Problem:
The Johnson Company produces a very popular product. The company had the following results for its the last two years:
Year 2014
Year 2015
Sales
2014: $600,000
2015: $600,000
Cost of goods sold
2014: $400,000
2015: $340,000
Administration Costs:
2014: $150,000
2015: $150,000
Gross margin
2014: $200,000
2015: $260,000
Net operating income (loss)
2014: $50,000
2015: $110,000
Additional information about the company is as follows:
In Year 2014, the company produced and sold 20,000 units of their product product. In 2015, the company also sold 20,000 units, but increased production to 25,000 units. The company' variable production cost is $6 per unit and its fixed manufacturing overhead cost is $300,000 per year. Fixed manufacturing overhead costs are applied to the product on the basis of each year's unit production. Variable selling and administrative expenses are $1 per units sold.
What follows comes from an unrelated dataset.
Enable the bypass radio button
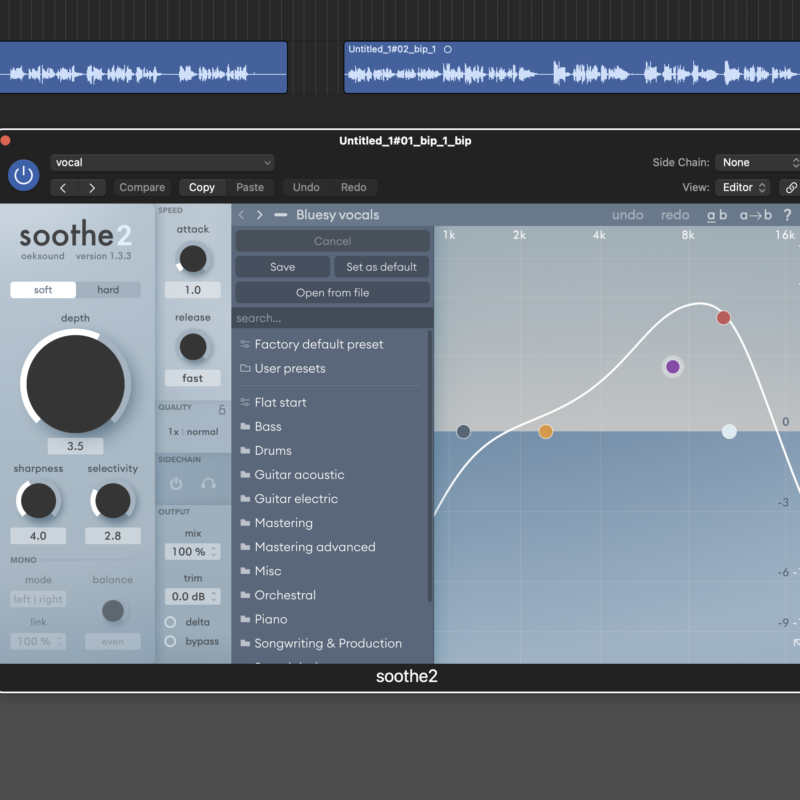 point(170,641)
- Compute the unit product cost for each year under absorption costing and under variable costing.
- Prepare an income statement for each year, using the contribution approach with variable costing.
- Reconcile the variable costing and absorption costing income figures for each year.
- Explain why the net operating income for Year 2015 under absorption costing was higher than the net operating income for Year 2014, although the same number of units were sold in each year.